Hi all,
I’m running into a problem of gaining access to a GCP instance. I’ve got a few issues compounded here, but I think I’ve narrowed down what’s going on.
Relevant context:
–I set this up on behalf of a student team
–I followed this guide to a T back in July (https://the-littlest-jupyterhub.readthedocs.io/en/latest/install/google.html)
–I created a 20gb 18.04 ubuntu OS
–I did not have or use a domain name to point to the IP Address before following this guide (https://the-littlest-jupyterhub.readthedocs.io/en/latest/howto/admin/https.html); I set it up with the GCP external IP address itself
–Opening a window with “SSH” under the “connect” column in the VM instances page of the GCP will hang and fail to connect me to the VM.
It says this indefinitely:
"Connecting…
Transferring SSH keys to the VM.
The key transfer to project metadata is taking an unusually long time.
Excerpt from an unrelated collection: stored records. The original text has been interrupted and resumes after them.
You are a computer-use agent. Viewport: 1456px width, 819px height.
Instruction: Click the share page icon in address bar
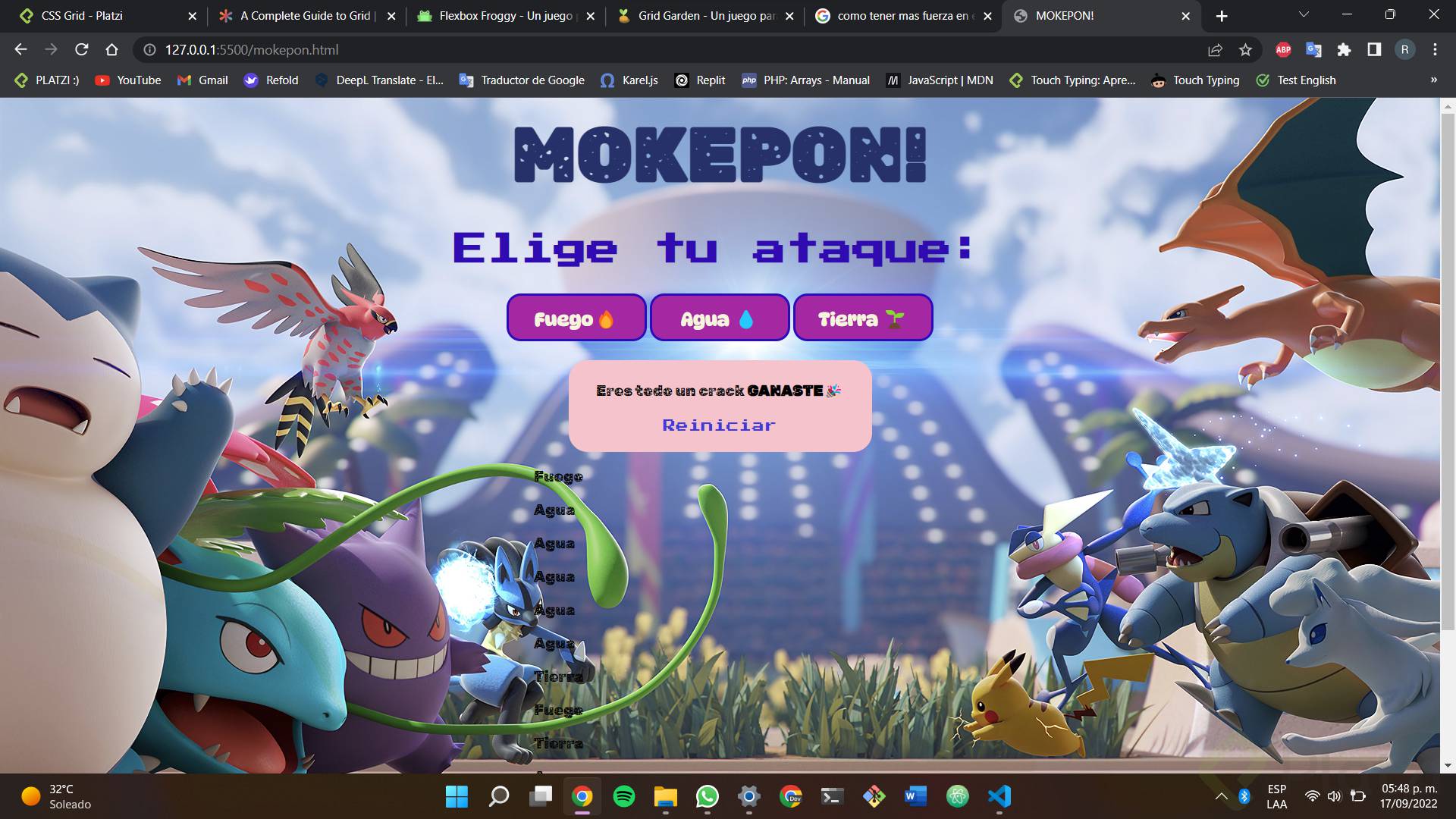(x=1215, y=50)
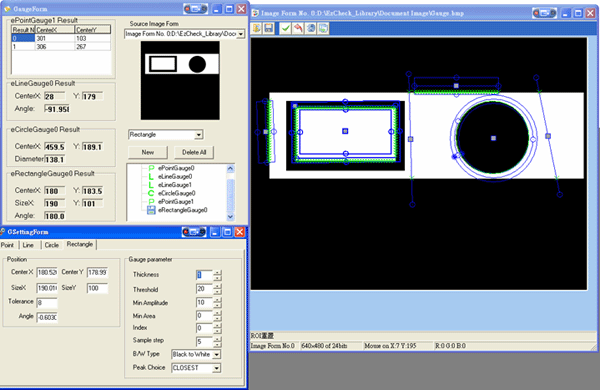Select eRectangleGauge0 in the gauge list
The image size is (600, 390).
[183, 210]

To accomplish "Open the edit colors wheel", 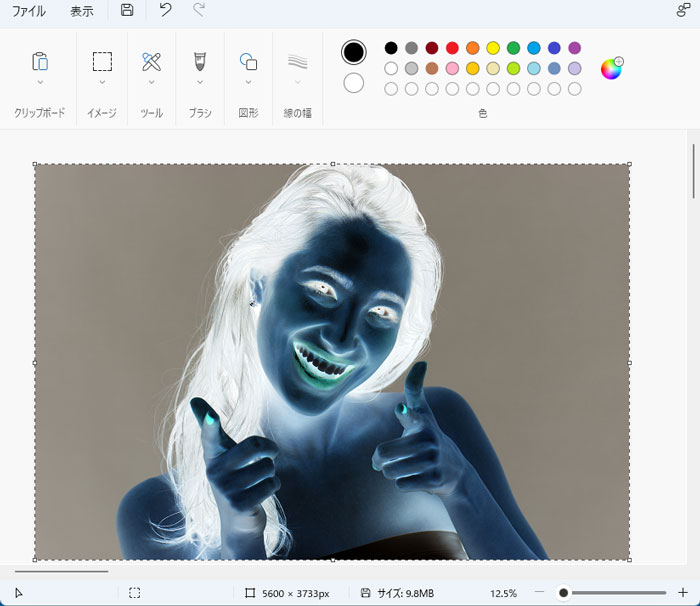I will click(611, 69).
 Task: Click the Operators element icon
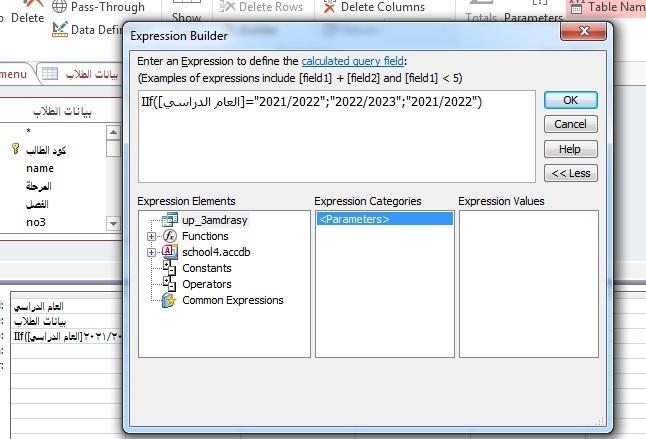click(x=169, y=284)
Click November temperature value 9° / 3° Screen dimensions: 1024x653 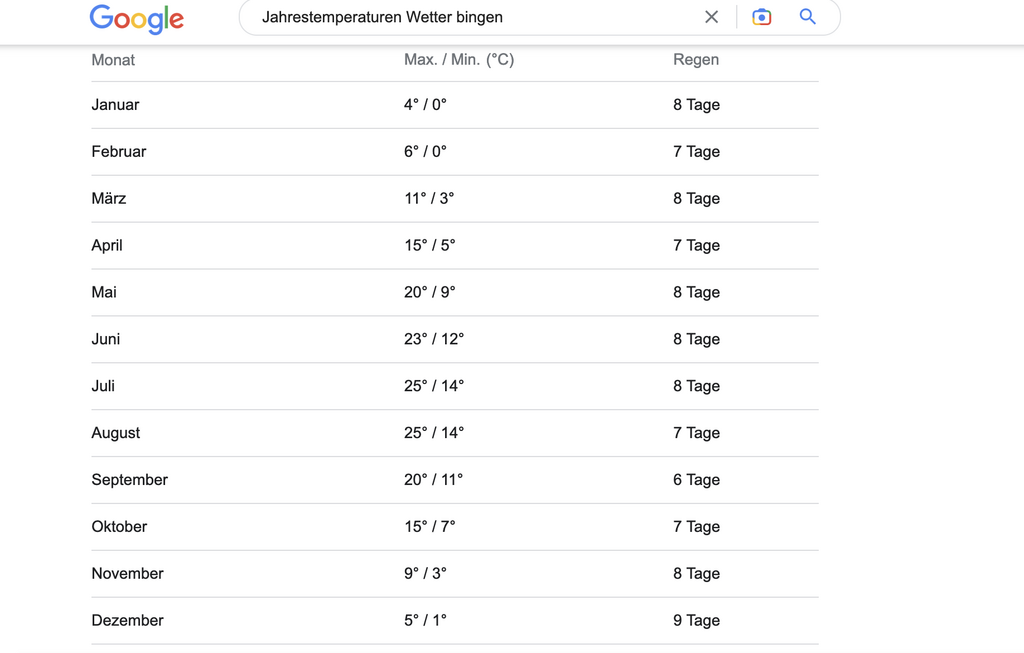coord(425,574)
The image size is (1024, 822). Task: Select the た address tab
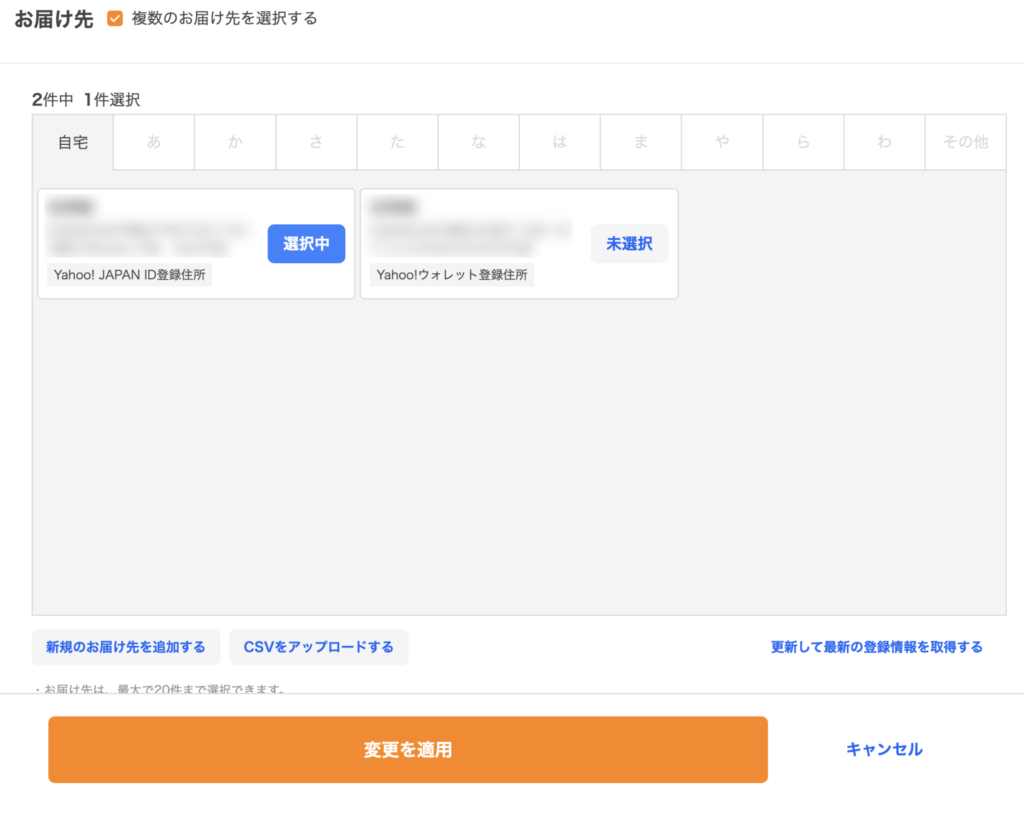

Transferring instead to instance metadata may be faster, but will transfer the keys only to this VM. If you wish to SSH into other VMs from this VM, you will need to transfer the keys accordingly.
[CLICK HERE] to transfer the key to instance metadata. Note that this setting is persistent and needs to be disabled in the Instance Details page once enabled.
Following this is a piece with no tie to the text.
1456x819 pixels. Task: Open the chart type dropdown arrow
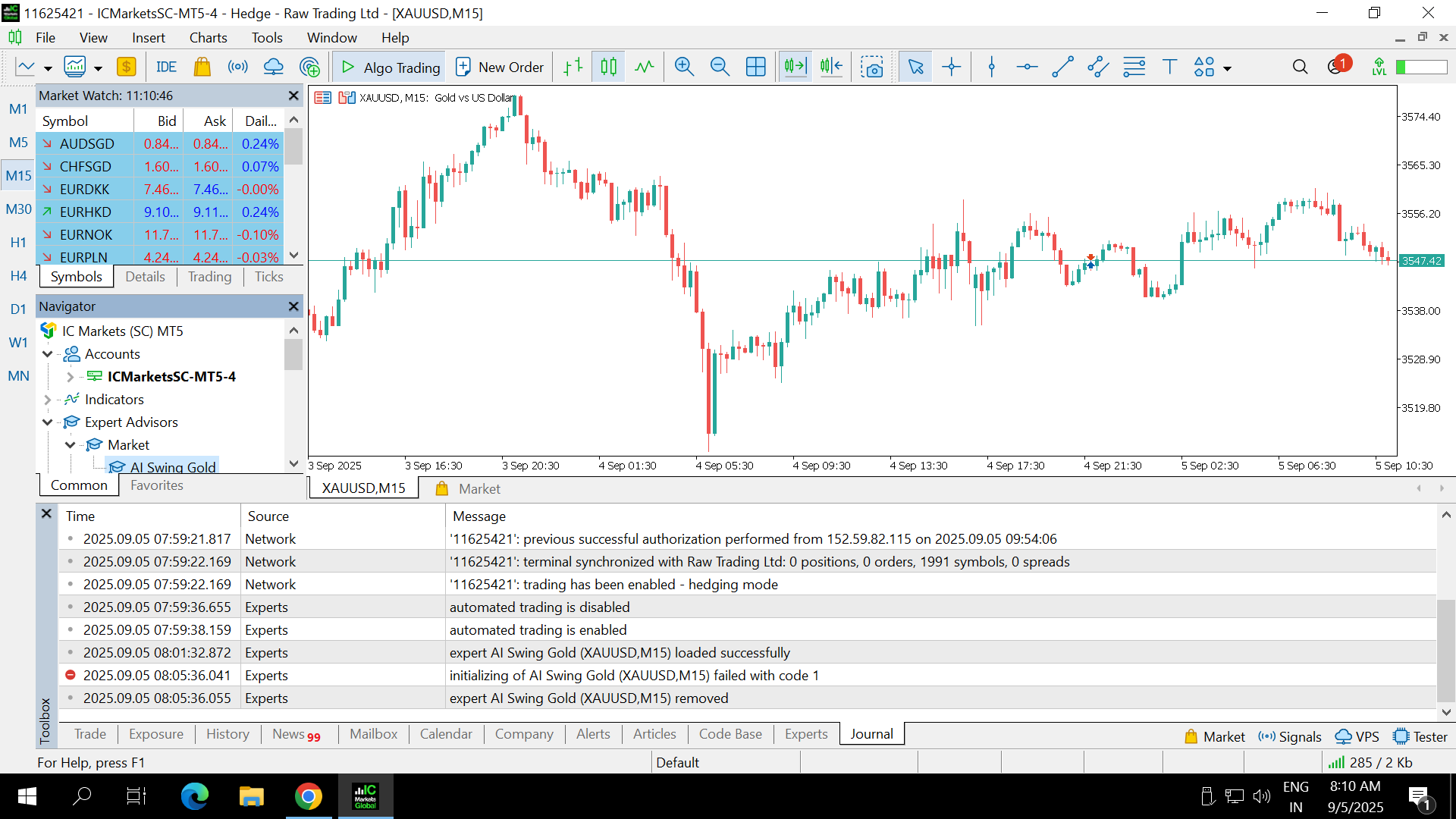pyautogui.click(x=48, y=68)
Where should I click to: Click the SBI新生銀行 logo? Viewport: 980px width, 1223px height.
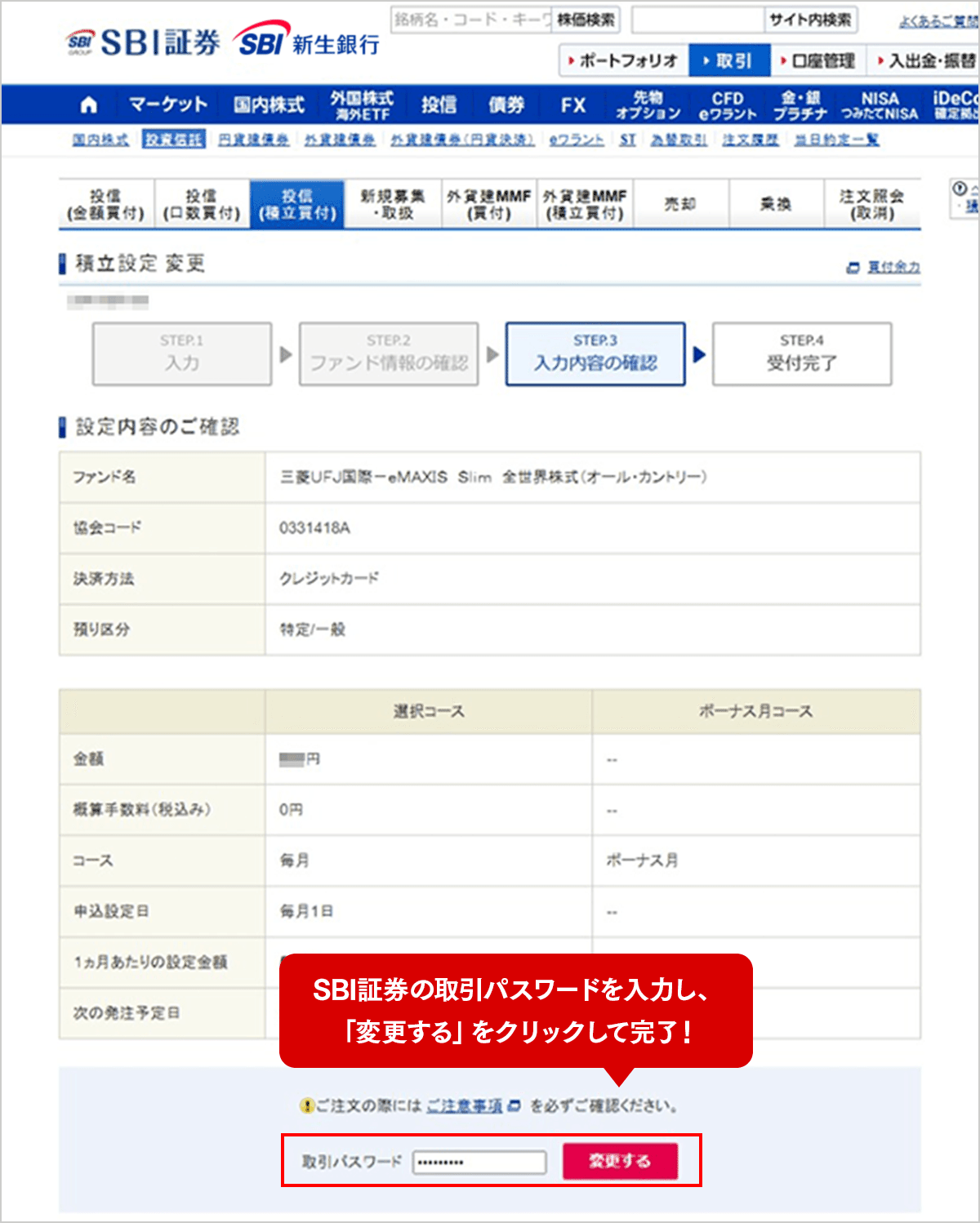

You can drastically improve your key transfer times by migrating to [OS Login.]"
The TLJH that I set up worked up until two days ago. It broke when a student uploaded a 2gb file, likely because the GCP instance had run out of space. This is what the student had to say:
"Don’t know whether this info would help: I tried to upload a 2GB file last night and it got stuck at 63% uploading, so I refreshed the page. It gave me bad gateway at that time. Then I tried to log in again, after I typed in password, it shows a 500: Internal Server Error. This morning, when I go to D-Lab looking for help, I cannot even log in the page, like your state now"
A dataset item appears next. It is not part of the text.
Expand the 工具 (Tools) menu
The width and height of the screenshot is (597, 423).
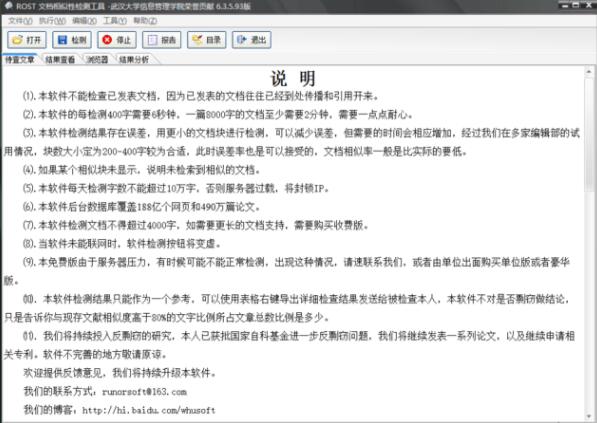click(x=115, y=21)
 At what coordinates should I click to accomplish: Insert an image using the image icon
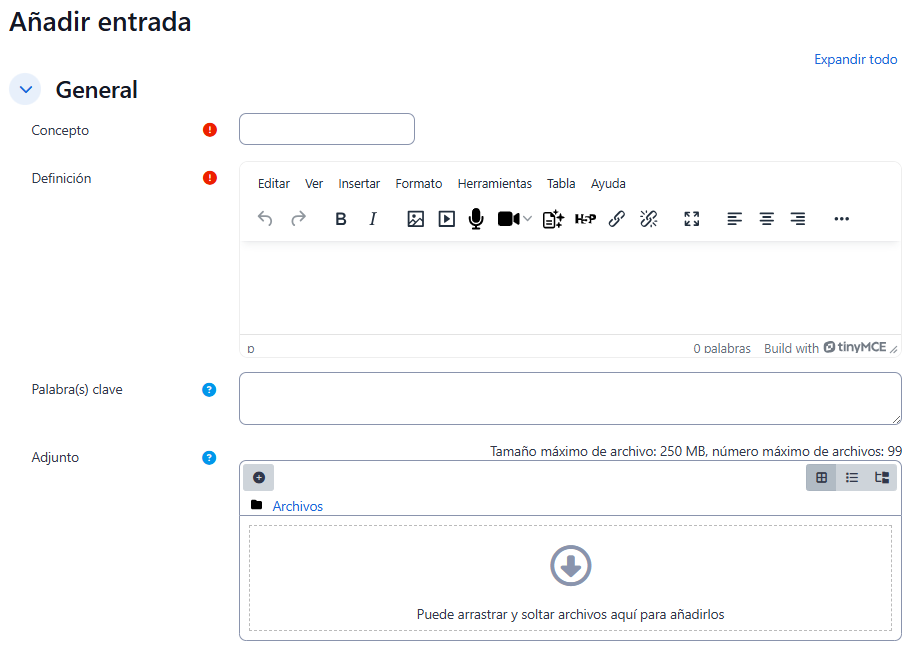tap(416, 219)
At this point, I intervened trying to fix the issue, but I think I made it worse.
My first reaction was to restart the instance by stopping and starting the GCP instanced. However this caused the external IP to change, and because I had set up HTTPS with the (old) IP Address, I think it caused “scrambled credentials to be sent.”
At this point, I didn’t realize that this is probably what was happening, and restarted the instance another time. Interestingly enough, the error changed from “scrambled connection” to “connection refused” where chrome tells me that there are firewall problems. I did some reading on how to fix this problem, and found that this error can occur for TLJH notebooks if the instance runs out of space, which is more or less what I suspect happened when the student uploaded a large file. So I increased the capacity of the instance and restarted again, but with no luck. Accessing the external IP would again give me a “connection refused” error.
Next, I created a snapshot of the instance in case we might lose any information (unfortunately I do not have a snapshot of the instance before any of these problems, so this was my last ditch effort at saving any data). I tried creating a new instance from this snapshot itself with a larger storage space (in case the earlier try just gave me unformated storage), but this didn’t work.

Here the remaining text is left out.